> _Task instructions_: Return only the lines from the one that contains "[Advertisement] (566, 2345)" through the last line of the records below, exactly as they stand. Pictures are not part of the copy.

(Collected data entries)
• • •

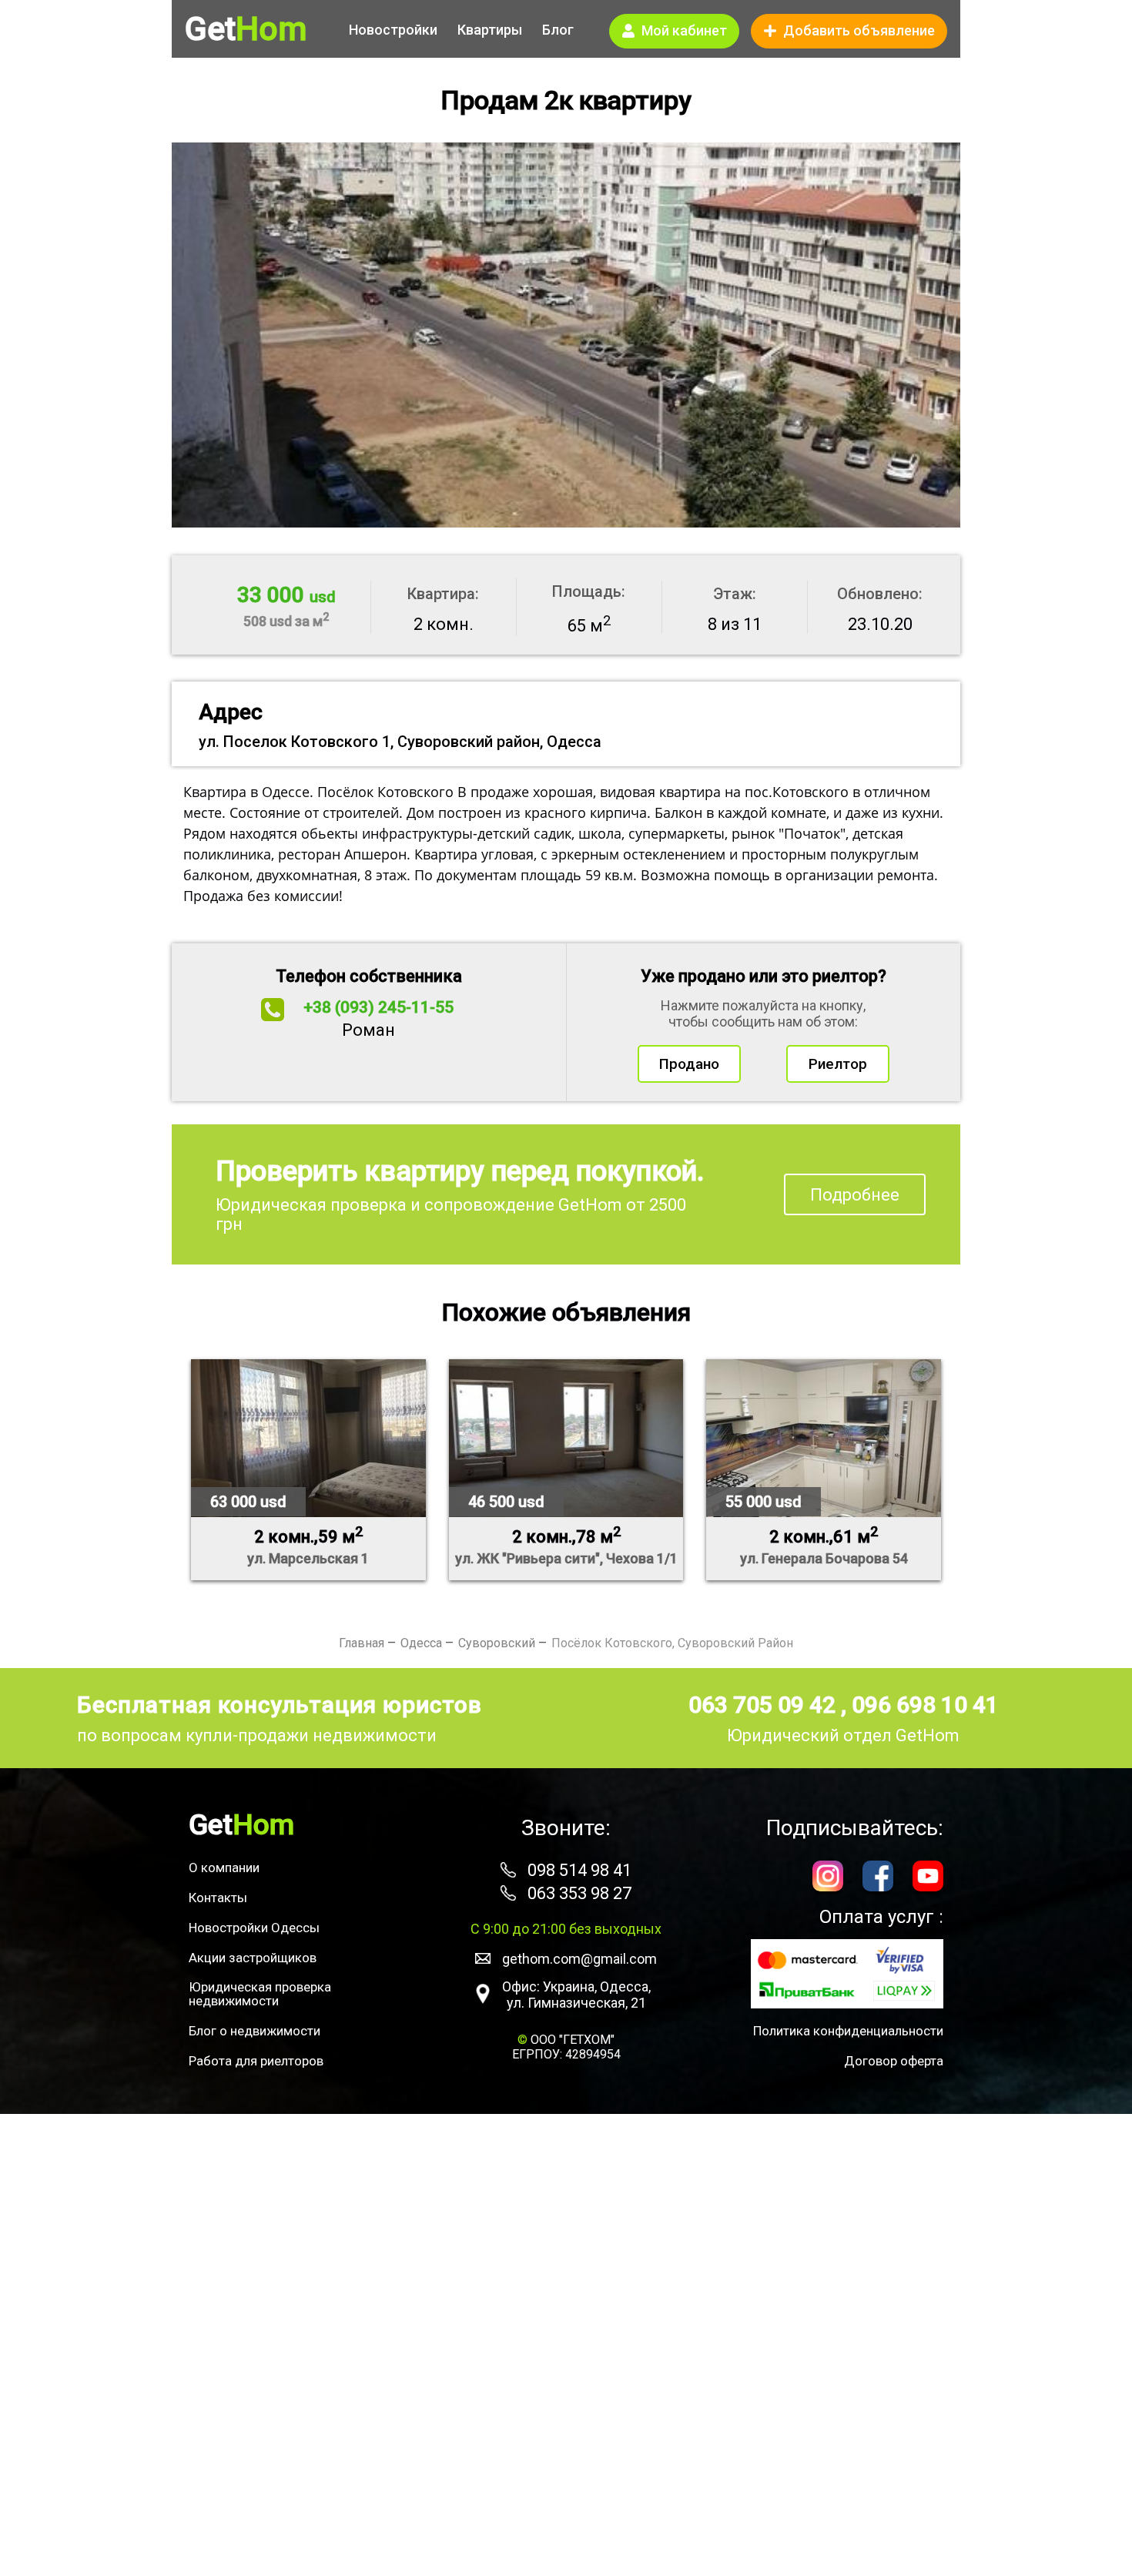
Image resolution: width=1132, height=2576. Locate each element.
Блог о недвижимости (254, 2031)
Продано (689, 1064)
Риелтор (838, 1064)
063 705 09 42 (764, 1704)
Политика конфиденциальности (848, 2031)
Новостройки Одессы (254, 1928)
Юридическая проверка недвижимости (260, 1994)
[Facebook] (877, 1878)
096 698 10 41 (925, 1704)
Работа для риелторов (256, 2061)
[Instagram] (827, 1878)
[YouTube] (928, 1878)
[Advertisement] (566, 2345)
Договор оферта (893, 2061)
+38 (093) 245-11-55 (378, 1007)
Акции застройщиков (252, 1958)
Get (245, 29)
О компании (224, 1867)
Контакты (218, 1897)
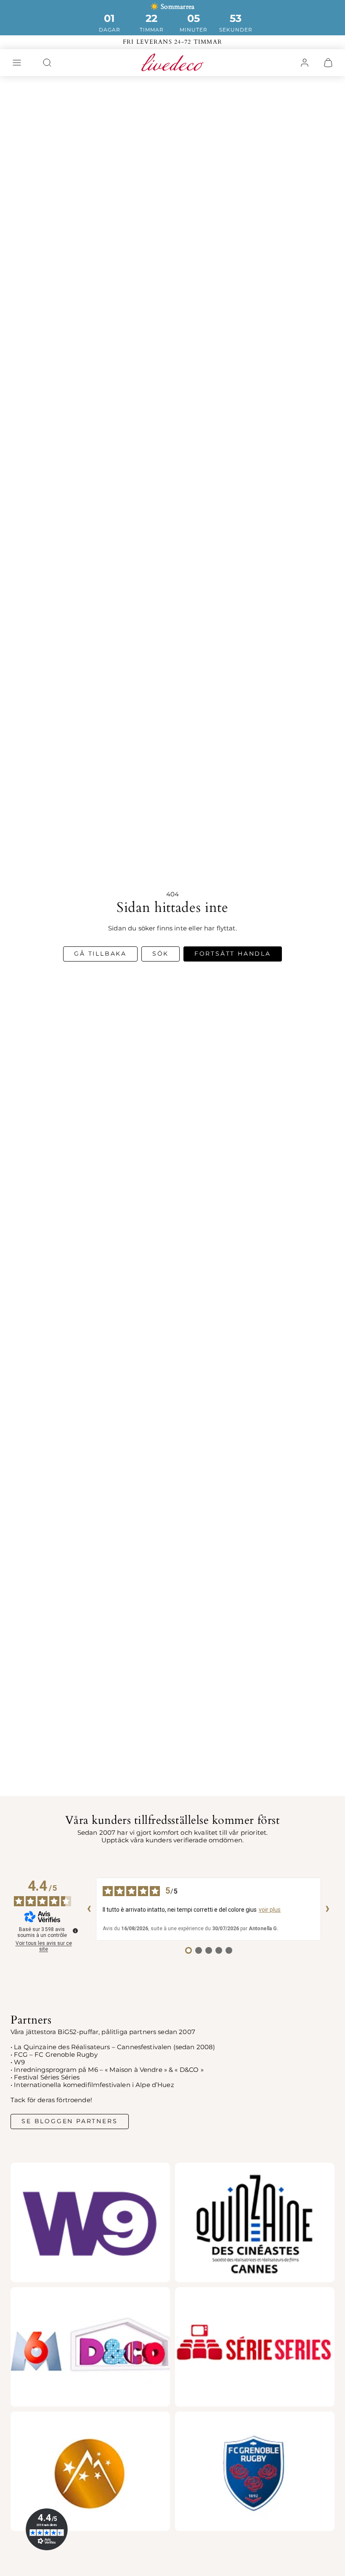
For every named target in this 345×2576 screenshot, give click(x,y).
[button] (17, 63)
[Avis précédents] (89, 1909)
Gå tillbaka (100, 953)
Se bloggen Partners (69, 2121)
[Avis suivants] (328, 1909)
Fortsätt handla (232, 953)
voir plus (270, 1909)
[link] (305, 63)
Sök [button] (160, 953)
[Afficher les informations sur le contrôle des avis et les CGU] (75, 1930)
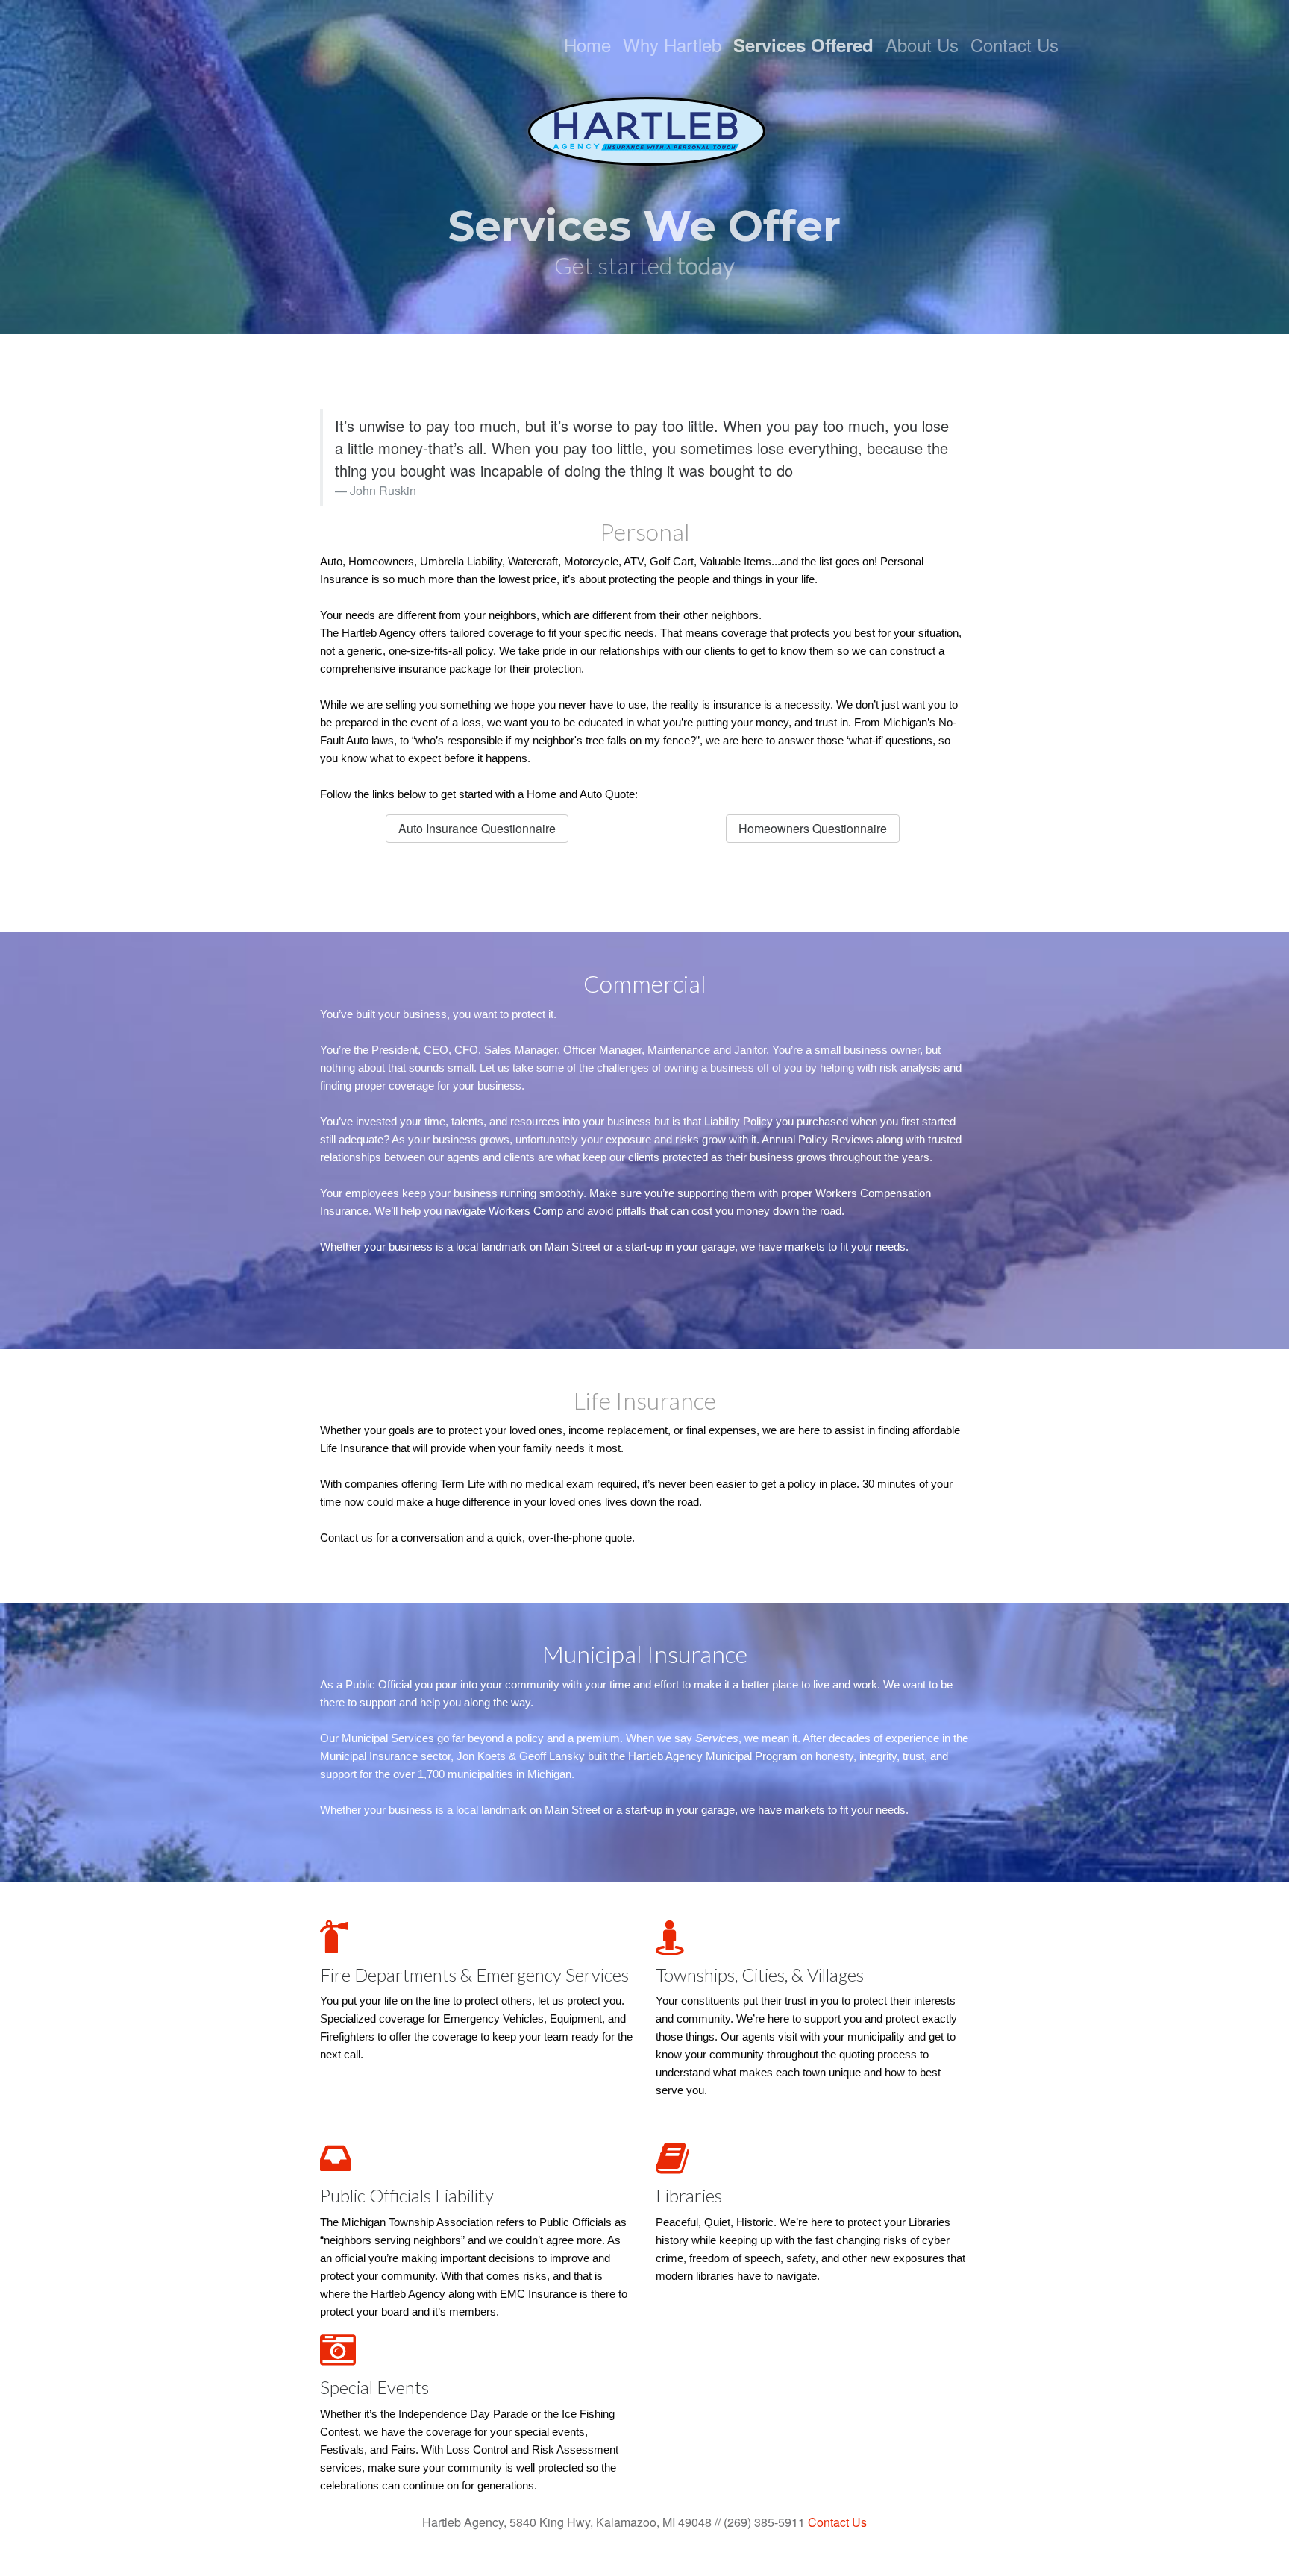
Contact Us (1014, 44)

• • •

> _Output of the task_:
[Advertisement] (566, 2345)
Договор оферта (893, 2061)
+38 (093) 245-11-55 (378, 1007)
Акции застройщиков (252, 1958)
Get (245, 29)
О компании (224, 1867)
Контакты (218, 1897)
For every named target in this 345×2576 screenshot, give click(x,y).
[button] (17, 63)
[Avis précédents] (89, 1909)
Gå tillbaka (100, 953)
Se bloggen Partners (69, 2121)
[Avis suivants] (328, 1909)
Fortsätt handla (232, 953)
voir plus (270, 1909)
[link] (305, 63)
Sök [button] (160, 953)
[Afficher les informations sur le contrôle des avis et les CGU] (75, 1930)
Contact Us (1014, 44)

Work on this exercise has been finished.